I destini individuali e le vicende di grandi comunità seguono dinamiche differenti. Lo smartworking o per meglio dire il LaD, nato dall’emergenza, non scomparirà. Resterà una possibilità di modulazione e non tutti in presenza o tutti a distanza. Il turismo si riprenderà velocemente, ma quello ricreativo riprenderà il suo percorso di crescita, mentre il turismo di affari non tornerà agli stessi livelli. Abbiamo ormai imparato che molte riunioni di lavoro si possono fare bene senza spostarsi, con risparmi sui tempi e sui costi di viaggio.
In quelle strade anche dei centri urbani desertificate dalla chiusura di negozi (a volte provvisoria a volte definitiva) molte saracinesche torneranno ad alzarsi, ma un grande ammodernamento e forse innovazioni sostanziali saranno subentrate (la distruzione potrebbe rivelarsi involontariamente creatrice). La scuola tornerà stabilmente in presenza, perché la socialità è parte integrante della responsabilità educativa, ma la digitalizzazione, acquisita forzosamente e parzialmente, va completata, perfezionata, affinata. Il modello della sanità pubblica cambierà, più lentamente in quei raccordi che richiedono modifiche costituzionali e più rapidamente speriamo nell’allestimento di una medicina del territorio.
La globalizzazione procederà per la sua strada, con qualche reset (non si torna indietro dalla invenzione della ruota e da molte altre cose), ma riprenderemo produzioni che non pensavamo di dover avere in casa e dovremo governarla meglio. Sono pochi esempi, che parlano di un cambiamento non in bianco e nero, ma con modulazioni variabili. Un cambiamento nel quale i singoli si troveranno a volte a poter scegliere, a volte sorpresi dal cambiamento in punti diversi.
Dunque ci sono strade diverse. Alcuni faranno cose nuove, alcuni faranno cose preesistenti in modo nuovo, alcuni faranno cose ancora da inventare. Qual è il discernimento al quale la Pandemia ci chiama?  C’è tuttavia bisogno di una conversione civile. Bisogno di rimettere i doveri accanto ai diritti, e di avere un dibattito sui doveri civici di oggi. Bisogno di senso civico e di forte orientamento costruttivo. Bisogno di tolleranza. Bisogno di un diritto allo studio moderno ed efficace, fondamento della mobilità sociale e del riconoscimento del merito.
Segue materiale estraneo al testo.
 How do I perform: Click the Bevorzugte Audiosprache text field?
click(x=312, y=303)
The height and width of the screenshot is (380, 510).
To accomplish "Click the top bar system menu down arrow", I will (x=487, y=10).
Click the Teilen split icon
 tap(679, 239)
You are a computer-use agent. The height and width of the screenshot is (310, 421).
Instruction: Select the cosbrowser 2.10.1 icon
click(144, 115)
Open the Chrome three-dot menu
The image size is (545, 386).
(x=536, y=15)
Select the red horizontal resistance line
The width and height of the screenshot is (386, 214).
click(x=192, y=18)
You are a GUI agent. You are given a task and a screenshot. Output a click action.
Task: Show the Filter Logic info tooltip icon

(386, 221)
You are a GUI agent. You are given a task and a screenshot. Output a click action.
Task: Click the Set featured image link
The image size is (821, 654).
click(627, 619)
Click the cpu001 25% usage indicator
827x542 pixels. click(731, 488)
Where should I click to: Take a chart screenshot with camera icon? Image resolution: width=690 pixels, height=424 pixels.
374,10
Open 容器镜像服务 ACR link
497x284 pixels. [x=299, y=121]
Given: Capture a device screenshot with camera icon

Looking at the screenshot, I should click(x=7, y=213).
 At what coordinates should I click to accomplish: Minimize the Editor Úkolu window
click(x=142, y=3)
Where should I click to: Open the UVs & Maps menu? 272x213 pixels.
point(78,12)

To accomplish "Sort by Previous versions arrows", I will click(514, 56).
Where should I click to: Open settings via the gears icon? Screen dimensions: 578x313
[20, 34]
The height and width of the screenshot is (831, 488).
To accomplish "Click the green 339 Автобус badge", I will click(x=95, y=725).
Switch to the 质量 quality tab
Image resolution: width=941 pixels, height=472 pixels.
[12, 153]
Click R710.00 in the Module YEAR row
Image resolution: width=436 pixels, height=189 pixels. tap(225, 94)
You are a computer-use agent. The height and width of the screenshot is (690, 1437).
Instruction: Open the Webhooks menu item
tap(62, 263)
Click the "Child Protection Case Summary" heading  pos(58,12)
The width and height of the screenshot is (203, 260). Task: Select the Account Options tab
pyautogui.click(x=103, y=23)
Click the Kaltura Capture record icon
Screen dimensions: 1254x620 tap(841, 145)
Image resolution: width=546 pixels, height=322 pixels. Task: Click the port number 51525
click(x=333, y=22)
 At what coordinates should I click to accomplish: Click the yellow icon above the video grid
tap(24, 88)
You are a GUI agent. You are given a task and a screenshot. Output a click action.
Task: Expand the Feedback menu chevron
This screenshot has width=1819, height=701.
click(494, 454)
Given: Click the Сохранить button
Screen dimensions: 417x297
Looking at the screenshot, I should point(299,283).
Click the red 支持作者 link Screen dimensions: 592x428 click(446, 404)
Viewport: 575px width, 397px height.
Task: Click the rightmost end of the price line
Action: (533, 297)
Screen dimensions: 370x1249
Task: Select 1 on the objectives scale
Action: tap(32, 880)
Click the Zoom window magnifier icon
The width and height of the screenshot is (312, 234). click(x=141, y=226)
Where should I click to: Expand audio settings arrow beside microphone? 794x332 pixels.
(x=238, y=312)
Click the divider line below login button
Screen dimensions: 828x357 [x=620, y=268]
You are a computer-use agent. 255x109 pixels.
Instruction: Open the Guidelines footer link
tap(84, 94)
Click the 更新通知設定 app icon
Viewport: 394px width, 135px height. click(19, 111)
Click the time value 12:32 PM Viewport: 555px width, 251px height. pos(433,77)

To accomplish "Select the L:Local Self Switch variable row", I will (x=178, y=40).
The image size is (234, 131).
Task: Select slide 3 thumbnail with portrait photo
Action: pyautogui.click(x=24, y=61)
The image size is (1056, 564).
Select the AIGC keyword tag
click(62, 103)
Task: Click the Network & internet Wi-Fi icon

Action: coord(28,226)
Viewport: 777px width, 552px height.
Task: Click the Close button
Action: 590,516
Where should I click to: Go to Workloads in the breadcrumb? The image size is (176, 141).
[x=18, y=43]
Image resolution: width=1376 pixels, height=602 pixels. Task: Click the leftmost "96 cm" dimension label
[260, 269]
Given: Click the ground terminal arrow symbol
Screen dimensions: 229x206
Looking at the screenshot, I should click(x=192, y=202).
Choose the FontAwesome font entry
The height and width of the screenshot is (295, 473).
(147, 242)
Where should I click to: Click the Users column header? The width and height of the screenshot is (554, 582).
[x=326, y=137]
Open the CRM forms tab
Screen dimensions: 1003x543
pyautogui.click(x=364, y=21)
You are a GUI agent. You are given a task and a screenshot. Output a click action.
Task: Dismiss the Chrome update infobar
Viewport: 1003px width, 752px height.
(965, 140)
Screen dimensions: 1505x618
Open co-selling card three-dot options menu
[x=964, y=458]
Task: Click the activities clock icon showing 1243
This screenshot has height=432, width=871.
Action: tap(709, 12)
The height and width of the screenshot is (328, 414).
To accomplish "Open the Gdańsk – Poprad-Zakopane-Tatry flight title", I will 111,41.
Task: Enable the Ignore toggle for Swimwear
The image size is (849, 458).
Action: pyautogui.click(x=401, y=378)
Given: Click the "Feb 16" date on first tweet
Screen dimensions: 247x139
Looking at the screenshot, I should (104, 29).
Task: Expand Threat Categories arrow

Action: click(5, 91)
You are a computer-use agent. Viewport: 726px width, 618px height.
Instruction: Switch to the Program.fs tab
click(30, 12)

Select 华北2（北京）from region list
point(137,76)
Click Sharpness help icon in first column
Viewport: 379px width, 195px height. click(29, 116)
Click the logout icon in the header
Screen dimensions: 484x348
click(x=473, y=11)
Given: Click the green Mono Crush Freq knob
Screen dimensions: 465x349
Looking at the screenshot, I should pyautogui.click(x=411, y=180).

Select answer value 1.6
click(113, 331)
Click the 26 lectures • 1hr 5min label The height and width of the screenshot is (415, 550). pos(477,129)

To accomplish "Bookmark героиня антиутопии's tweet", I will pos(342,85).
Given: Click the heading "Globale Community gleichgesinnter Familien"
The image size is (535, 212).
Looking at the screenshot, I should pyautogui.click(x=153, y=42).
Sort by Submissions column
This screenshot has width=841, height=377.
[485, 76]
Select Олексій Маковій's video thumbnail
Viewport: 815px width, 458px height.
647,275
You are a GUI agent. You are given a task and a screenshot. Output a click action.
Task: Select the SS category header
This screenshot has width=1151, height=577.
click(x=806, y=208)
Coscienza di non essere soli al mondo e che nel mondo dovremo fare la nostra parte. Bisogno di chiudere la forbice di opportunità e trattamenti tra donne e uomini. Desiderio di generare la fiducia e il coraggio propri di una comunità nazionale che riprende un cammino di sviluppo. Attrazione verso un qualche amore per la verità. Queste e altre sono le scelte che devono innanzitutto entrare a far parte del linguaggio della vita pubblica (non solo dei partiti ovviamente) e che valgono in qualunque scenario economico e sociale.